SELF-REFRESH ya da AUTO-REFRESH (Kendini Tazele): Modül güç tasarrufu modundaysa ve herhangi bir saat sinyali verilmese bile sakladığı verinin kaybolmadan korunnmasini sağlar. Autorefresh ise belli aralıklarla saklanılan verinin otomatik olarak tazelenmesini sağlar ama farklı olarak bir saat işaretine ihtiyaç duyar.

 LOAD MODE REGISTER (Mod Yazmacını Yükle): Yongayla ilgili bilgilerin ve komutlarla ilişkili verilerin (burst uzunluğu ya da kendini otomatik tazeleme aralığı gibi) mod yazmacına yüklenmemesi için kullanılır.


 Band Genişliği Bant genişliği, bilgisayar dünyasında çok sık sözü geçen bir kavram. Yonga setlerinde, ekran kartlarında, işlemcilerde, internet bağlantılarında, kısaca verinin taşındığı her ortamda bu kavram geçerlidir. Tanımlamak gerekirse, bant genişliğ, bir ortamda verinin ne kadar hızlı taşındığının ölçüsüdür. Kısaca, birim zamanda taşınan veri miktarıdır. Bu tanımı belleklere uygulayacak olursak, bellek modülümüzle anakart arasında belli bir süre içerisinde ne kadar veri alışverişi gerçekleşebiliyor sorusunun cevabı bant genişliğidir. Önceden bahsettiğimiz gibi, DIMM'ler, anakarta 168 bitlik bir port üzerinden bağlı ve bunun 128 biti veri için ayrılmış durumda. SDR bellekleri ele alırsak, saat işaretinin her yükselen kenarında modül ve anakart arasında 128 bitlik veri transferi olduğu ve modülün saat frekansının birimi olan Hertz (Hz)'in aslında bir saniye içinde kaç saat periyodu sığdığını bize söylediği düşünülürse, saat frekansıyla 128-bit'i çarptığımızda, bir saniyede (birim zamanda) kaç bit (ne kadar veri) taşındığı kolayca hesaplanır ve bu da bize bit/saniye cinsinden bant genişliğini verecektir.
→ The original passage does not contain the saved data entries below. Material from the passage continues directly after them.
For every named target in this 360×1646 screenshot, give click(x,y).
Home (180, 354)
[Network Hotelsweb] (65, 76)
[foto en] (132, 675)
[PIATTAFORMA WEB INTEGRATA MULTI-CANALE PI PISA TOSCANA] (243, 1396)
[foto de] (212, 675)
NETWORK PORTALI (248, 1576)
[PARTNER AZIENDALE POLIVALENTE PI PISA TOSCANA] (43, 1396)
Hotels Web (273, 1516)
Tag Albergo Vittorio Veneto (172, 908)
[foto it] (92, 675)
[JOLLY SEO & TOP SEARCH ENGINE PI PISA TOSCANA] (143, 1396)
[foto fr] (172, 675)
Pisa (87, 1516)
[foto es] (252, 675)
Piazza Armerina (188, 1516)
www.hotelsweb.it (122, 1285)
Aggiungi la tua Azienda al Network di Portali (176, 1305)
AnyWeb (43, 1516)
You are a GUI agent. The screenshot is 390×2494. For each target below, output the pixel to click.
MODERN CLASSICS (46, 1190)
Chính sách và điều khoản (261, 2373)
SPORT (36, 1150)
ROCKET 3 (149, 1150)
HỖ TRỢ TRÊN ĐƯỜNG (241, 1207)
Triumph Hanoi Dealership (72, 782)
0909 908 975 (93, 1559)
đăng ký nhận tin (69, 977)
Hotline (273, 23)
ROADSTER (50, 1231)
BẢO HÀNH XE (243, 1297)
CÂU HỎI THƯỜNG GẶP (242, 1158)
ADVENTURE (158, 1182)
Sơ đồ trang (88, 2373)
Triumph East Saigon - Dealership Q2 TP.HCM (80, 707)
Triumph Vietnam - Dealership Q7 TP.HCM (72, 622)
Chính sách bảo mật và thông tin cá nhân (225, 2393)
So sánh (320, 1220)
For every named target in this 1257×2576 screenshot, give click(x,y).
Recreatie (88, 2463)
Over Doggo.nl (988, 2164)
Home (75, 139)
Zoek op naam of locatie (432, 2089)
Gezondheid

Mesela, belleğimizin saat frekansı 166 MHz (Mega Hertz) olsun. Bu durumda SDR belleğimizin bant genişliği : 128bit * 166MHz = 21248000000 bit/saniye = 2656000000 byte/saniye =2.47 Giga Byte/saniye (GB/s) olarak hesaplanabilir. DDR belleklerimizde ise veri transferi saatin sadece yükselen değil aynı zamanda düşen kenarında da gerçekleştiği ve dolayısıyla aynı sürede iki kat daha fazla bilgi taşınabildiği için bant genişliği 2.47 * 2 = 4.94 GB/s olarak hesaplanabilir.